Trabzonspor'un ve Milli Takım'ın simge isimlerinden Hami Mandıralı da bölgede gördükleri ilgiden memnun olduklarına değinerek, "Belki de geç kaldığımız bir proje oldu ama bir yerlerden başlamak her zaman iyidir. Hem oradaki çocuklarımız hem de bizler için çok önemli bir tecrübe bu proje. Oradaki çocuklarımızı sporun bütünleştirici çatısında bir araya getirmemiz lazım. Bizi TV'lerden gören gençlerin bizimle aynı sahada top oynaması çok önemli" dedi.

GÜLTİKEN: "ELÇİ GÖREVİNDE OLMAK BİZİM MUTLUE EDİYOR"

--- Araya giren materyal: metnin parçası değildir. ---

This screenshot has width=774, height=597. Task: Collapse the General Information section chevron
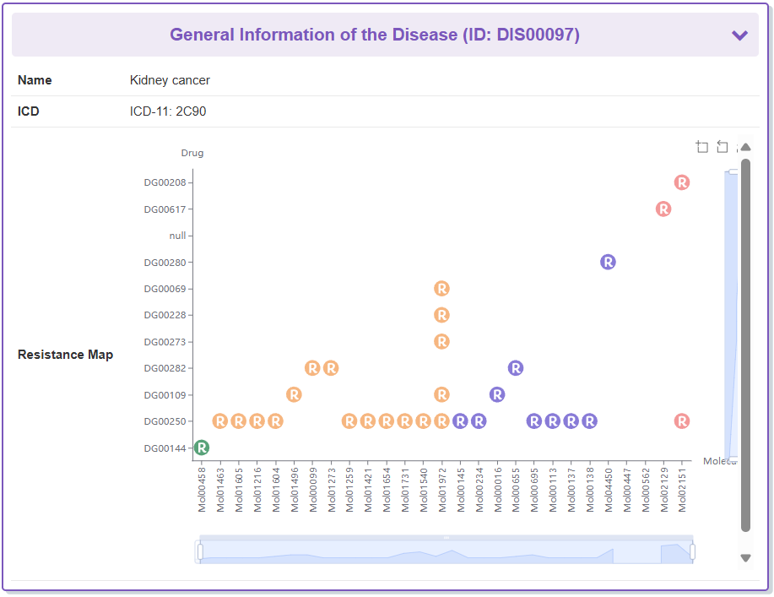point(739,35)
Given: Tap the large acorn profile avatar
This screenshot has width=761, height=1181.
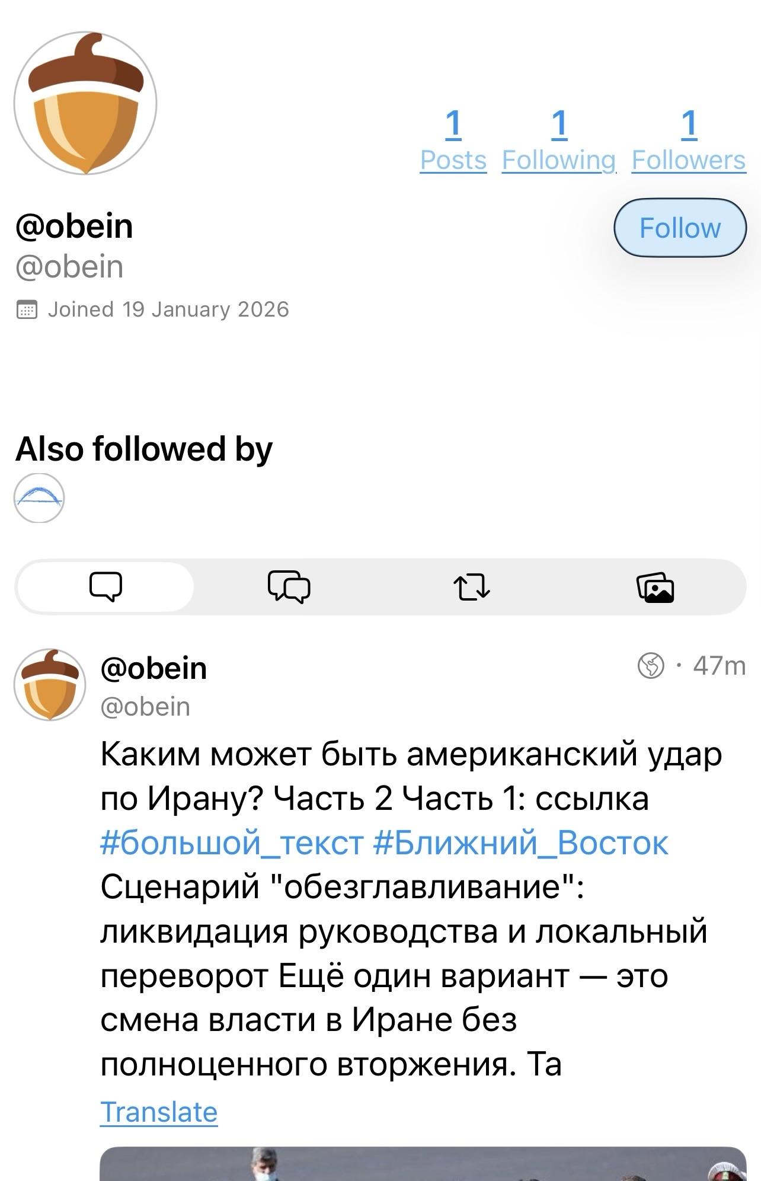Looking at the screenshot, I should click(85, 103).
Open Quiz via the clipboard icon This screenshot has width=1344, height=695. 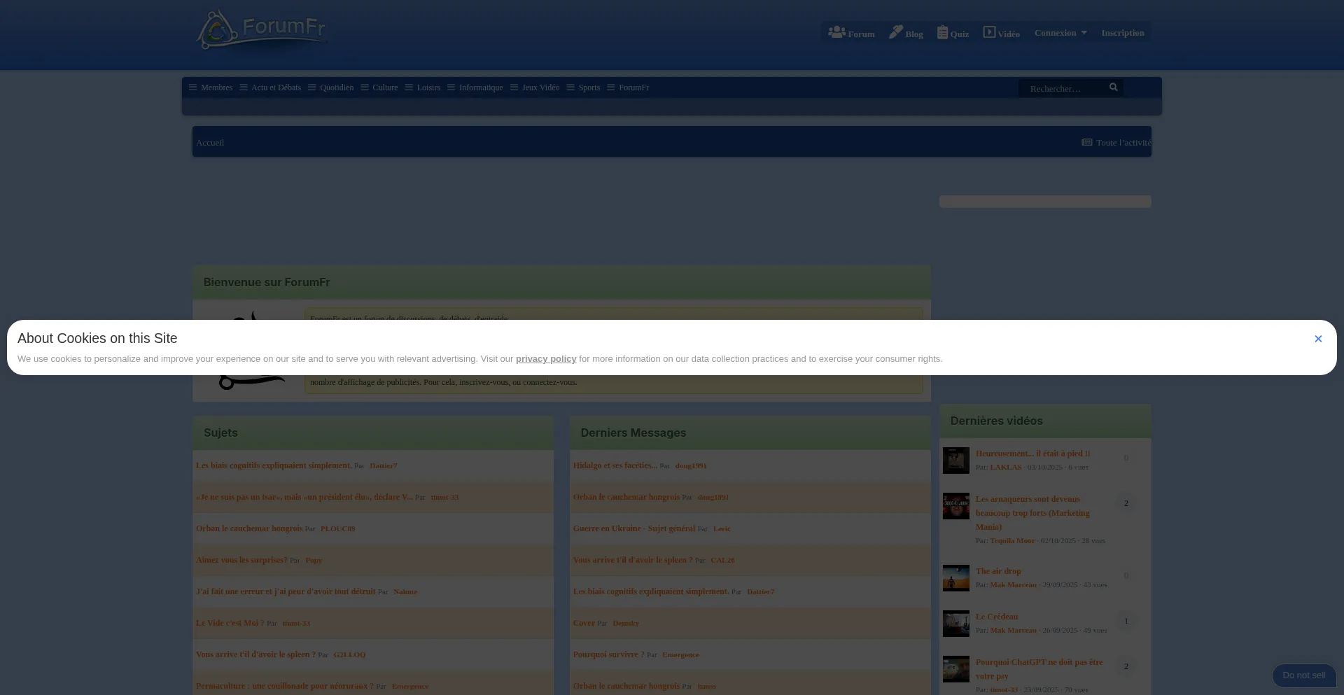942,32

Beşiktaş'ın unutulmaz golcüsü Ali Gültiken, projenin içinde yer almanın kendisi açısından da büyük bir memnuniyet sağladığını belirterek, "Doğu ve Güneydoğu Anadolu'da gençlerle birlikte olmak, bölgedeki çocukların gelişime katkı sağlayabilmek tarif edilemez bir heyecan ve mutluluk veriyor" şeklinde konuştu.

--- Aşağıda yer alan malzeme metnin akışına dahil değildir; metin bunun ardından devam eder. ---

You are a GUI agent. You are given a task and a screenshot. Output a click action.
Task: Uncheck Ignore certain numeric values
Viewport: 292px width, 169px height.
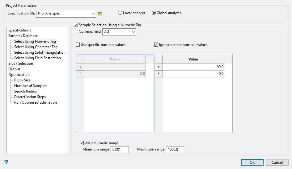[x=156, y=45]
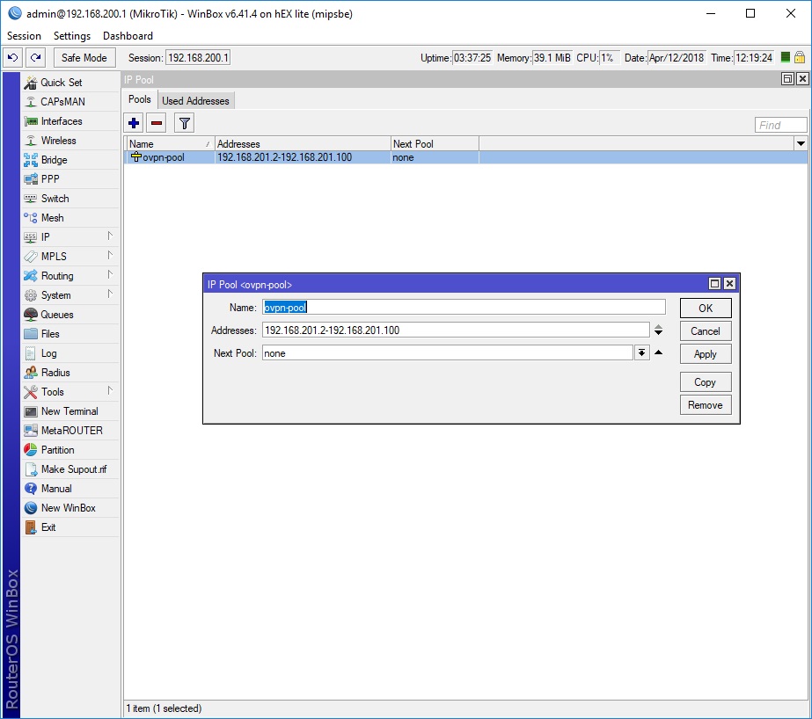The width and height of the screenshot is (812, 719).
Task: Select the ovpn-pool table row
Action: pos(264,158)
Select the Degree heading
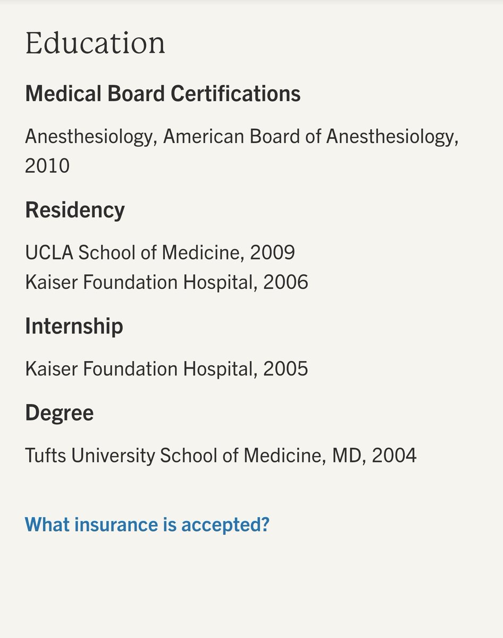This screenshot has width=503, height=638. pyautogui.click(x=60, y=413)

Bölge halkının bütünüyle kucaklaştıklarını, onların dertlerini dinlediklerine vurgulayan Gültiken, "Onlarla bütünleşmek, isteklerini Gençlik ve Spor Bakanlığı'na iletebilecek bir elçi olabilmekten çok mutluyuz. Tabi işin bir diğer boyutu da bugüne kadar çeşitli sebeplerle bölgede atılamayan adımların artık hayata geçmesi. Doğu ve Güneydoğu ile ilgili projelerin, planlamaların yapılması, daha sonra uygulamaya geçilmesi ülkemizin son dönemlerde gösterdiği hızlı gelişimin de en büyük yansımalarından biri" ifadesini kullandı.

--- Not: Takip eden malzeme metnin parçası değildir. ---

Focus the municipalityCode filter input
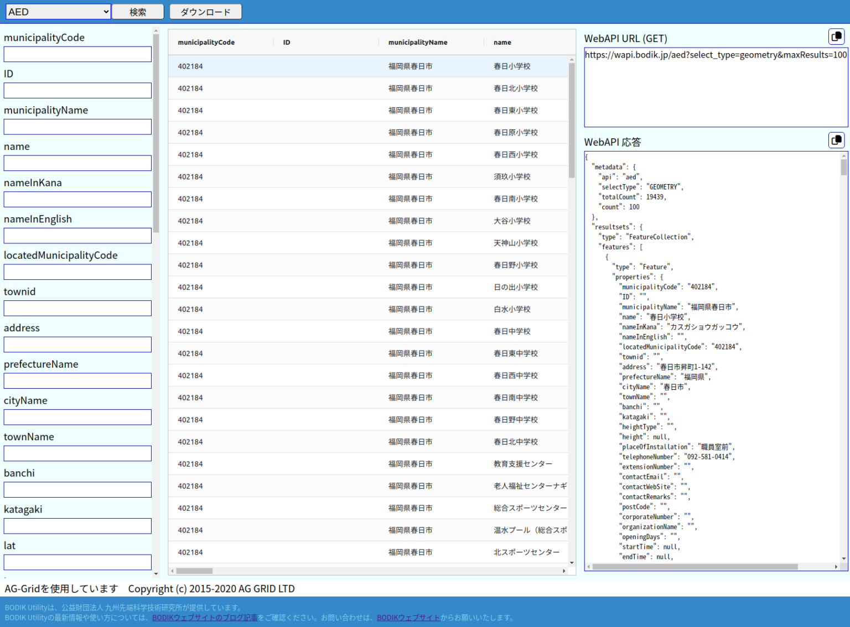850x627 pixels. (x=77, y=54)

ŞAŞ: "ELİNDE TOP OLAN KİMSE MOLOTOF ATMAZ"
Galatasaray'ın en önemli isimlerden birisi olan Hasan Şaş ise projenin özellikle ulusal medyada yeterince yer almamasından şikayetçi. Bu tür işlerin milli bir mesele olduğuna dikkati çeken Şaş, "Buradaki çocukların da bir hayatı var. Biz onlarla tecrübelerimizi paylaşıyoruz, onlar da bize istedikleri her konuda sorular soruyor" diye konuştu.

Bölgede kesinlikle herhangi bir etnik ayrım olmadığının altını çizen Şaş, şunları söyledi:
"Herkes Türkiye Cumhuriyeti Devleti çatısında bir ve beraber olmaktan mutlu, huzurlu. Spor Bakanımızın bölgeye olan ilgisini yakinen biliyorum. Ümit ediyorum ki; çok yakın zamanda önemli projeler hayata geçecek. Buradaki çocuklarımızın imkanlarını da en az batıdaki yaşıtlarının seviyesine çekmemiz lazım. Çözüm süreci önemli bir adım. Biz bu çocuklarla iletişimi doğru kurarsak sıkıntı kalmaz. Elinde top olan çocuk eline silah almaz, polise taş ve molotof atmaz. Almanya örneği önemli. 2005-2006 yılında Almanya 900 milyon Euro'luk bir yatırım yaptı. Dünya Kupası'nda şampiyon olan takımlarının yaş ortalaması 24. Bu kadro onları 10 yıl daha götürecek. Bu tür örneklerden yola çıkarak Doğu ve Güneydoğu başta olmak üzere ülkemizde bu tür yatırımların önü açılmalı." 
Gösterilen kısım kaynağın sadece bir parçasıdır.